The search features enable you to filter the interactions based on various criteria. For example, one might be interested in the Chemical binding sites and want to know if there is a structure with a particular chemical bound to it. Importantly, the search results apply only to the IBIS data corresponding to the current query structure! Keyword Search: type the keyword into the box to the right of "Enter Keyword: then click the [GO] button at the bottom of the search box.
Advanced Search: There are three flavors of advanced search, click on [> box] the to see the options.
PISA validation 
PISA(5) is a new method for automatic detection of macromolecular assemblies within the Protein Data Bank entries that are the results of X-ray diffraction experiments.
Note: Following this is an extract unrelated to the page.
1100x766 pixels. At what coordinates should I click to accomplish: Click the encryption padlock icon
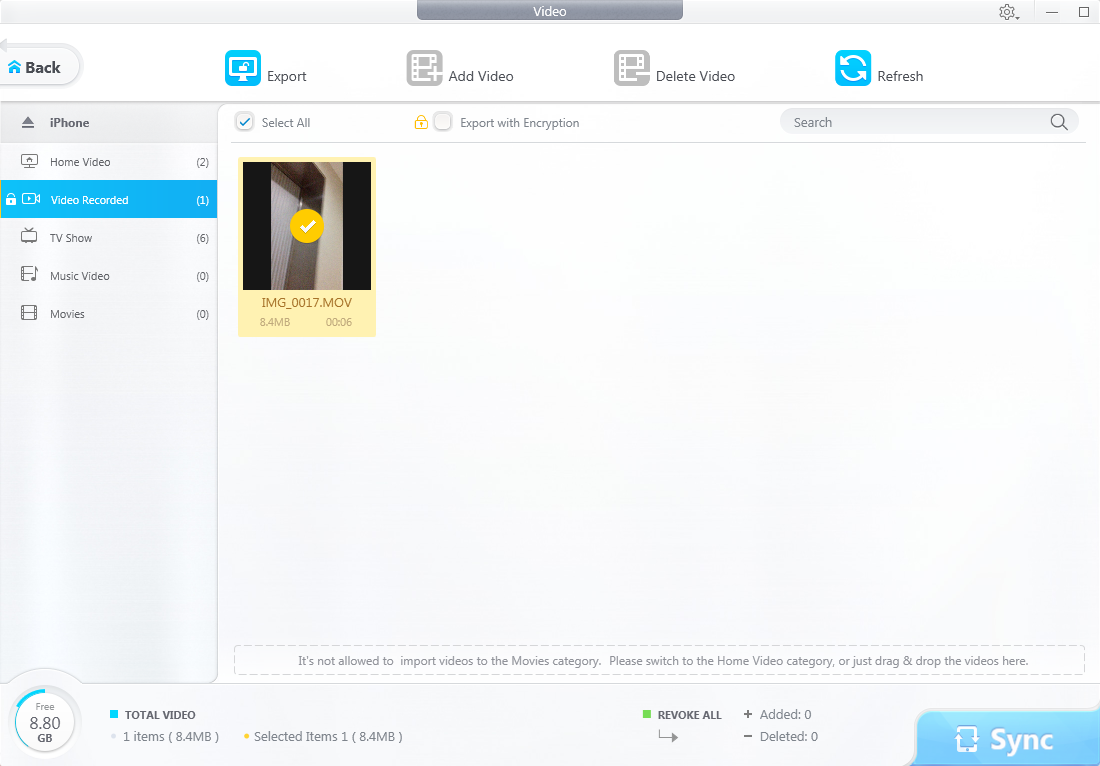click(x=421, y=123)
It is used to validate oligomeric states and interfaces of interactions between different protein chains. Only clusters/binding sites with at least one PISA validated interaction (or all N/A PISA status interactions) are considered biologically relevant and shown by default. Additional sites can be viewed by unchecking the checkbox - 'PISA Validation' on the left side bar.
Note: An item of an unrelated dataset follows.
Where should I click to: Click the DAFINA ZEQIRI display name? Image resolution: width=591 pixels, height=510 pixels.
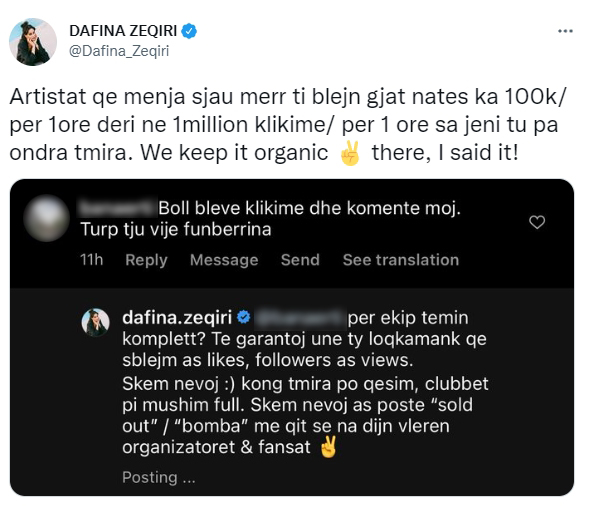click(x=123, y=31)
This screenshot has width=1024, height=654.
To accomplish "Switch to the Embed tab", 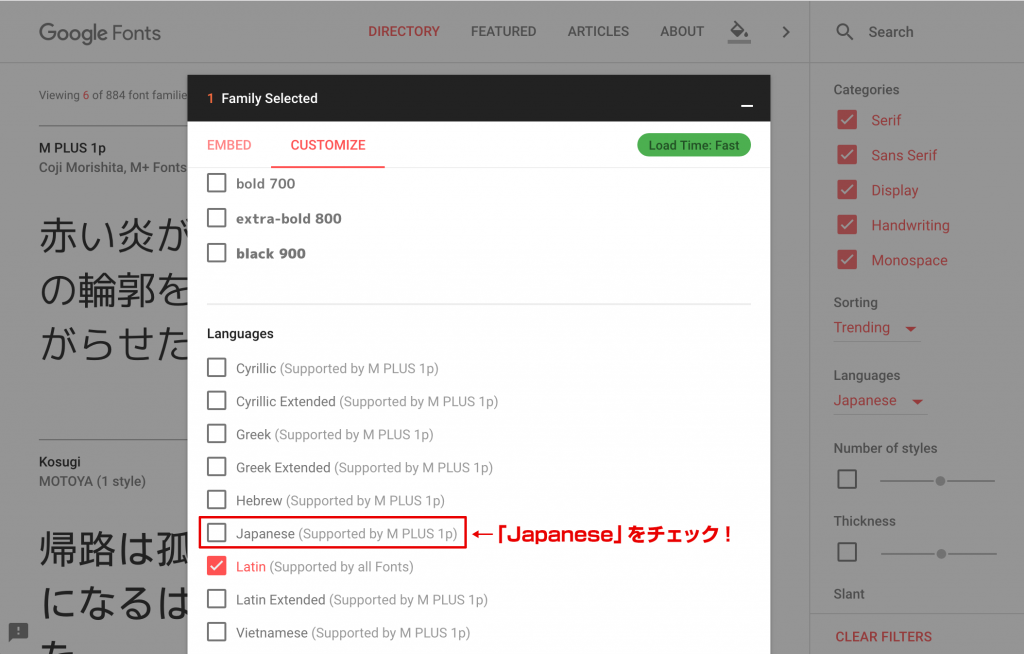I will pyautogui.click(x=229, y=145).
What are non-biological chemical sites? 
Non-biological chemical sites are binding sites formed by non-biological
molecules (such as buffers, salts, detergents, solvents and ions added
for purification and/or crystallization process). These sites are hidden
by default, but can be viewed by selecting the option Non-Biological
Chemical Sites:Show on the
left side bar.
References : 
1) Shoemaker BA, Zhang D, Thangudu RR, Tyagi M, Fong JH, Marchler-Bauer A, Bryant SH, Madej T, Panchenko AR.: Inferred Biomolecular Interaction Server --a web server to analyze and predict protein interacting partners and binding sites. Nucleic Acids Res 2010, 38(D):518-24.
2) Thangudu RR, Tyagi M, Shoemaker BA, Bryant SH, Panchenko AR, Madej T: Knowledge-based annotation of small molecule binding sites in proteins. BMC Bioinformatics 2010, 11:365.
3) Chen J, Anderson JB, DeWeese-Scott C, Fedorova ND, Geer LY, He S, Hurwitz DI, Jackson JD, Jacobs AR, Lanczycki CJ et al: MMDB: Entrez's 3D-structure database. Nucleic acids research 2003, 31(1):474-477.
4) Marchler-Bauer A, Anderson JB, Chitsaz F, Derbyshire MK, DeWeese-Scott C, Fong JH, Geer LY, Geer RC, Gonzales NR, Gwadz M et al: CDD: specific functional annotation with the Conserved Domain Database. Nucleic acids research 2009, 37(Database issue):D205-210.
5) Marchler-Bauer A, Bryant SH: CD-Search: protein domain annotations on the fly. Nucleic acids research 2004, 32(Web Server issue):W327-331.
6) Wang Y, Geer LY, Chappey C, Kans JA, Bryant SH: Cn3D: sequence and structure views for Entrez. Trends in biochemical sciences 2000, 25(6):300-302.
7) E. Krissinel and K. Henrick (2007). Inference of macromolecular assemblies from crystalline state. J. Mol. Biol. 372, 774--797
8) Wang Y, Xiao J, Suzek TO, Zhang J, Wang J, Bryant SH: PubChem: a public information system for analyzing bioactivities of small molecules. Nucleic acids research 2009, 37(Web Server issue):W623-633.